#### TEKS DOKUMEN:
Demikian di antara kiat-kiat untuk khusyuk di dalam shalat. Apabila seorang menjalankan shalat dengan khusyuk, niscaya shalat yang dilakukannya akan bisa mencegah dari perbuatan keji dan mungkar. Sesuai dengan tenteramnya hati hamba dengan Allah Subhanahu wata’ala, setingkat itulah manusia sejuk memandangnya. Khusyuk dalam shalat menjadi sebab diampuninya dosa, sebagaimana sabda Nabi Shallallahu ‘alaihi wasallam,
مَا مِنِ امْرِئٍ تَحْضُرُهُ صَلَاةٌ مَكْتُوْبَةٌ فَيُحْسِنُ وُضُوْءَهَا وَخُشُوْعَهَا وَرُكُوْعَهَا إِ كَانَتْ كَفَّارَةً لِمَا قَبْلَهَا مِنَ الذُّنُوْبِ مَا لَمْ يُؤْتَ كَبِيْرَةٌ
“Tiada seseorang yang telah sampai kepadanya (waktu) shalat wajib lalu dia membaguskan wudhunya, khusyuk, dan rukuknya, kecuali shalat itu akan menghapus dosa yang dilakukan sebelum shalat itu, selama dosa besar tidak dilakukan.” (HR . Muslim)

#### DATA YANG DIBERIKAN:

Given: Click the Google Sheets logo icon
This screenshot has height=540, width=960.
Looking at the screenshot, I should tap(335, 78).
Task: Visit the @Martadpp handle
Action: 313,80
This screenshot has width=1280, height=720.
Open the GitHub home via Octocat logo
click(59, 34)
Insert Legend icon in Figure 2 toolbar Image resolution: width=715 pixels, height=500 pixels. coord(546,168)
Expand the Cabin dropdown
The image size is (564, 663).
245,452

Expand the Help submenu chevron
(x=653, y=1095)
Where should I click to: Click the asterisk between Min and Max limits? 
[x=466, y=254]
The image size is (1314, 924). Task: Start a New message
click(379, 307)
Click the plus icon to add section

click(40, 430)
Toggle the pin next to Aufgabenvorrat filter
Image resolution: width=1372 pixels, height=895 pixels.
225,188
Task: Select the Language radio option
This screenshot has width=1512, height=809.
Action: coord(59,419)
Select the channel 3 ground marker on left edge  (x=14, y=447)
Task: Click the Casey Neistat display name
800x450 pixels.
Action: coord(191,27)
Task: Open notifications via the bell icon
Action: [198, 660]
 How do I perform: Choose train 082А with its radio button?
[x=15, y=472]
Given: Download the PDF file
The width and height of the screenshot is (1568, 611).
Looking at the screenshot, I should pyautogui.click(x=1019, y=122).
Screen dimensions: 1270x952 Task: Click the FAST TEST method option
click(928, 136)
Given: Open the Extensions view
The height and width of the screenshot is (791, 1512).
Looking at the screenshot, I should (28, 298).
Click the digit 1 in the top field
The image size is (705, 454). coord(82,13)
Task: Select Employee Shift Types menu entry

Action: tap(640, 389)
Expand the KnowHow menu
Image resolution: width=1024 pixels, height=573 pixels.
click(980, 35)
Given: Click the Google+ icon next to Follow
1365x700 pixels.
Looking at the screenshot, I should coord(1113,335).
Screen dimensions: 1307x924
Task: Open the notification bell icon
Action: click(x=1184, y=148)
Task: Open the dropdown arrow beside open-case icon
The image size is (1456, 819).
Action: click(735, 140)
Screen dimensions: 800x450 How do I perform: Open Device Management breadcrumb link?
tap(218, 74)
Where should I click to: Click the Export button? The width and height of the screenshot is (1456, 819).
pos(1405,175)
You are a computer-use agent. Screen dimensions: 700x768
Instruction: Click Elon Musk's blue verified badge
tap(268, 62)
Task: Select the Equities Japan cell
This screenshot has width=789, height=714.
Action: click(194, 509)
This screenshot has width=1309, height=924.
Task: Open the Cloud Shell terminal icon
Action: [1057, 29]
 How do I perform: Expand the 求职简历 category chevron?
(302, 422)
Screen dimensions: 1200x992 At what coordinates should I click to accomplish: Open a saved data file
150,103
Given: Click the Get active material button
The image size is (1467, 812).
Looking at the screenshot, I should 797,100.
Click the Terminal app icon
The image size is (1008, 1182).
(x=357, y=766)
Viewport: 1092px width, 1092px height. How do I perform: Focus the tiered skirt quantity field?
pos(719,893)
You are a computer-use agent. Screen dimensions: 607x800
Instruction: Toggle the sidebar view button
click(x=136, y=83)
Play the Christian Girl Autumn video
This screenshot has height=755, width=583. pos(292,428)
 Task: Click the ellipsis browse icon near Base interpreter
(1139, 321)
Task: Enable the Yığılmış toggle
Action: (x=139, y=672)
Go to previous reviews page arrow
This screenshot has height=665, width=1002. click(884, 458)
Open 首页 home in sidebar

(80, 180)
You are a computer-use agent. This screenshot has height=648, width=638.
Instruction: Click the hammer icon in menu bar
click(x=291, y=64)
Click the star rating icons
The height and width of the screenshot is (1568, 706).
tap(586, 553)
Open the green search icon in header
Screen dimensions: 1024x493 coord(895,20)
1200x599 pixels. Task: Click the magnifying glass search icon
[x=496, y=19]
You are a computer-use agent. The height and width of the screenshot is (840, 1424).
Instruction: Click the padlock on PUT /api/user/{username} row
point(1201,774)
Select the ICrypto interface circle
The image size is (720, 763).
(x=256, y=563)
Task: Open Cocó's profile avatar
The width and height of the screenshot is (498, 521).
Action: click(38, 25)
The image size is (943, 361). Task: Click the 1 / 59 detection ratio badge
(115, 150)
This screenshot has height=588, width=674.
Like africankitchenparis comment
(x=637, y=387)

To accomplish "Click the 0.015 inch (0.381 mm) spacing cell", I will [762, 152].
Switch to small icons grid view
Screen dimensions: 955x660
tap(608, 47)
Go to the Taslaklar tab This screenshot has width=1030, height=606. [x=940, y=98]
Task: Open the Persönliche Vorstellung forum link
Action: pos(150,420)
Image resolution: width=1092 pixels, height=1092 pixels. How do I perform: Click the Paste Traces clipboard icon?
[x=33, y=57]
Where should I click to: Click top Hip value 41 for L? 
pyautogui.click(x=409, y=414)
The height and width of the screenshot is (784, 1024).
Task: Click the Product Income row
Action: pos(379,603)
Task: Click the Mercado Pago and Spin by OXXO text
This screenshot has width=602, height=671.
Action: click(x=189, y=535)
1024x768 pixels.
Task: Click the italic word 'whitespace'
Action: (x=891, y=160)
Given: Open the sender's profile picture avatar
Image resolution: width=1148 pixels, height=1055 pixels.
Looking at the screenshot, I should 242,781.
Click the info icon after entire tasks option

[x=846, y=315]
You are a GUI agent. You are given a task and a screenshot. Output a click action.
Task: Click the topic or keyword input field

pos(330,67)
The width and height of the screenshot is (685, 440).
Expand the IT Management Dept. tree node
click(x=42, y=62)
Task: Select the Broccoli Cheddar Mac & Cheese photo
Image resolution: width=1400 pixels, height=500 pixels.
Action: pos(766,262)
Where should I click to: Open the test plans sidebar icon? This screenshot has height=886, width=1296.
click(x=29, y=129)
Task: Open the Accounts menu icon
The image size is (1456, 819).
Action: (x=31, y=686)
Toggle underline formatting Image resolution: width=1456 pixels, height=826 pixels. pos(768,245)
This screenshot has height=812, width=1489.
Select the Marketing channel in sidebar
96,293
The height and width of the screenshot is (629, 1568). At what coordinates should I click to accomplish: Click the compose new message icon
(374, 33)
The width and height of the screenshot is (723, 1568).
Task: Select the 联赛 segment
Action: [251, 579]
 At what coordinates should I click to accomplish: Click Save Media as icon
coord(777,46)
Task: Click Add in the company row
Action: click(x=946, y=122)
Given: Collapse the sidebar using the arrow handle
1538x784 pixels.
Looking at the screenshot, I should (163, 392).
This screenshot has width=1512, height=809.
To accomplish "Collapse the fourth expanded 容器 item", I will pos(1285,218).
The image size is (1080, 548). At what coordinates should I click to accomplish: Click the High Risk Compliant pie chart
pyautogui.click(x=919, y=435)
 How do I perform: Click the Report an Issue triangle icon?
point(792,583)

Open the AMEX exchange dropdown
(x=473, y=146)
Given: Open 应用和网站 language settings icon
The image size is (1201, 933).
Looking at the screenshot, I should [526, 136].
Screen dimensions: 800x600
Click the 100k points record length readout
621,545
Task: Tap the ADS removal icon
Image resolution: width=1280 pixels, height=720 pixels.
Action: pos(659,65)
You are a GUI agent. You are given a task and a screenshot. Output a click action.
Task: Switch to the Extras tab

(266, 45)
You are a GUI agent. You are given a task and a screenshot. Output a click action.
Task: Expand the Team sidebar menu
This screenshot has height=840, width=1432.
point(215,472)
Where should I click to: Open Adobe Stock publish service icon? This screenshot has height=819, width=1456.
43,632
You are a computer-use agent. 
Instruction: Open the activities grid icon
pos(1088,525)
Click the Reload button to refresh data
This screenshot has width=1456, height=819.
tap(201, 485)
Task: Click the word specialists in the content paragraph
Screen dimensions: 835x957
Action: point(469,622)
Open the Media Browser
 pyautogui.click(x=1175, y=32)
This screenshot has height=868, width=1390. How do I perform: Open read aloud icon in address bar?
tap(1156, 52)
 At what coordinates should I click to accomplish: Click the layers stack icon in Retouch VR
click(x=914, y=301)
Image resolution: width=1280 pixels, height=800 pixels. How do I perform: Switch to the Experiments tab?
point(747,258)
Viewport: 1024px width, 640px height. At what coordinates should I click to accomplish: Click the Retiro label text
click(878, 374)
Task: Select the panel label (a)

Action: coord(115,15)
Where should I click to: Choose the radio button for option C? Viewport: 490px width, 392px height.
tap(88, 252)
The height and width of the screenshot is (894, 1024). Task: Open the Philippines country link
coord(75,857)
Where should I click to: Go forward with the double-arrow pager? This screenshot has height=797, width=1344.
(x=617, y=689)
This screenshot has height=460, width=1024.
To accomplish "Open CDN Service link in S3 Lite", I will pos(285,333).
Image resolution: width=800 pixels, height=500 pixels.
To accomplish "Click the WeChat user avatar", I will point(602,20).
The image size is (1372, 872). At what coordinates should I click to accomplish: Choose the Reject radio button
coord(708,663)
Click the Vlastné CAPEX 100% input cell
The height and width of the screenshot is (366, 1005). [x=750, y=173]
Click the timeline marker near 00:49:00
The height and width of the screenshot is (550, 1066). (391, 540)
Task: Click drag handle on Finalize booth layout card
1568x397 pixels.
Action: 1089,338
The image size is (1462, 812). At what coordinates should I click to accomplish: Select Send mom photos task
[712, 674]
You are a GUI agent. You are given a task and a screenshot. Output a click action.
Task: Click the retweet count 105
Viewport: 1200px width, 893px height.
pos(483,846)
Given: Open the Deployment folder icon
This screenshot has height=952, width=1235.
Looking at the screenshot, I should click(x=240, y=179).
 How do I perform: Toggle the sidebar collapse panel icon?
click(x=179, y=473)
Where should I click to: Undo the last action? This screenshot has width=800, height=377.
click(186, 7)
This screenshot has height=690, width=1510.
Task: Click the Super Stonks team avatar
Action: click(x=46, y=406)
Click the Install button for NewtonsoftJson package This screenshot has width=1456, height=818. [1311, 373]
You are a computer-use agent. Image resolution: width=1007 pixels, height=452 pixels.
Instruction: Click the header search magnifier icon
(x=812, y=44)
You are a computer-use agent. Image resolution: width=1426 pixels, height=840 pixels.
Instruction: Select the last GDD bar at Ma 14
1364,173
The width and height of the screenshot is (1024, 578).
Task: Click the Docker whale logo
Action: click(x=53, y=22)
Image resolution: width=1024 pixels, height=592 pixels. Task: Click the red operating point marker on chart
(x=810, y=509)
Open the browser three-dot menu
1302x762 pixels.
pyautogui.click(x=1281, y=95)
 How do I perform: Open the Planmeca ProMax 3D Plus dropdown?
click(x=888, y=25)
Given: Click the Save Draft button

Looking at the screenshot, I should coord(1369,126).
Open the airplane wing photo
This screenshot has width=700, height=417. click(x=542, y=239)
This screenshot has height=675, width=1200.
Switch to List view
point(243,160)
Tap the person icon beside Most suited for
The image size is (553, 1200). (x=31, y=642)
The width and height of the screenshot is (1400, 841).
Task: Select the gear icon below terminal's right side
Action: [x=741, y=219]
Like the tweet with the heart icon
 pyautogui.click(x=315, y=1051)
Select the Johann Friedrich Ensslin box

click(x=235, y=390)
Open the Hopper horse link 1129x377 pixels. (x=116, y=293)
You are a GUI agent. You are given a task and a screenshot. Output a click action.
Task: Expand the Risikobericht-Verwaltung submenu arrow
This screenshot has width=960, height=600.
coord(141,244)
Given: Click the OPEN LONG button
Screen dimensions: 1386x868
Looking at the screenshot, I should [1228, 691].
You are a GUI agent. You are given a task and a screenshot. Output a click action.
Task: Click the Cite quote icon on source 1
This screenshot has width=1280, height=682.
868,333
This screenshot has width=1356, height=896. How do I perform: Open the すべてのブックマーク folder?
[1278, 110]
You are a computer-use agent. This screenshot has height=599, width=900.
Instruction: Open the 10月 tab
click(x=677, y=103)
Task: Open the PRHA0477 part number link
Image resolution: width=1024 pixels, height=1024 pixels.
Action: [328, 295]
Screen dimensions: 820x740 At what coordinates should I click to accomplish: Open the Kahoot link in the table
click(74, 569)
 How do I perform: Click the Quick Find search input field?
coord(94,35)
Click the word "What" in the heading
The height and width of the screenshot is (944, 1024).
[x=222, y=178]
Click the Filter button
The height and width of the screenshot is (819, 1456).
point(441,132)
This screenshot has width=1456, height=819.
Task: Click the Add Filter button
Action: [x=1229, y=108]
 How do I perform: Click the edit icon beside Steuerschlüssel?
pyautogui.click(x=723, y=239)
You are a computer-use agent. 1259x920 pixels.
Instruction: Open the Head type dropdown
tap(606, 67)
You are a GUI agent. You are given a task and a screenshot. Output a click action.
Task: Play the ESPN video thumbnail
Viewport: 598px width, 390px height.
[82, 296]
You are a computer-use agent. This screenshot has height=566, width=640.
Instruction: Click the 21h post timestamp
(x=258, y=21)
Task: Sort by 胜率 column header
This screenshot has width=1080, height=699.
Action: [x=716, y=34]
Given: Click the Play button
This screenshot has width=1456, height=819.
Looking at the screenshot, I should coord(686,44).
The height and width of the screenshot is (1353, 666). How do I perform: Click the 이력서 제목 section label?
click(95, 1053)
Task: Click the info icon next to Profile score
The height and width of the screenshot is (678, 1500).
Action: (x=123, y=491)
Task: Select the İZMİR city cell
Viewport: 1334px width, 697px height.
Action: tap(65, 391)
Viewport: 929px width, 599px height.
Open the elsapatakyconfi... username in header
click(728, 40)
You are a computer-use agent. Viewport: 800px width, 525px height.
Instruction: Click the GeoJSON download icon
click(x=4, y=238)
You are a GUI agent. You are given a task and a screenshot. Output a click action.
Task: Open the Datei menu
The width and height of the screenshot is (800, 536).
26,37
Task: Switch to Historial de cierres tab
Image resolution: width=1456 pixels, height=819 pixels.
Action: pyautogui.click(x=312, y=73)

#### DAFTAR TUGAS:
a. Menurut teks dokumen, apa yang menjadi sebab diampuninya dosa?
b. Tuliskan kembali baris-baris dalam data, mulai dari baris yang memuat "Like the tweet with the heart icon" hingga baris yang memuat "Looking at the screenshot, I should [1228, 691].", termasuk kedua baris itu.

#### HASIL TIAP TUGAS:
a. Khusyuk dalam shalat.

b.
Like the tweet with the heart icon
 pyautogui.click(x=315, y=1051)
Select the Johann Friedrich Ensslin box

click(x=235, y=390)
Open the Hopper horse link 1129x377 pixels. (x=116, y=293)
You are a GUI agent. You are given a task and a screenshot. Output a click action.
Task: Expand the Risikobericht-Verwaltung submenu arrow
This screenshot has width=960, height=600.
coord(141,244)
Given: Click the OPEN LONG button
Screen dimensions: 1386x868
Looking at the screenshot, I should [1228, 691].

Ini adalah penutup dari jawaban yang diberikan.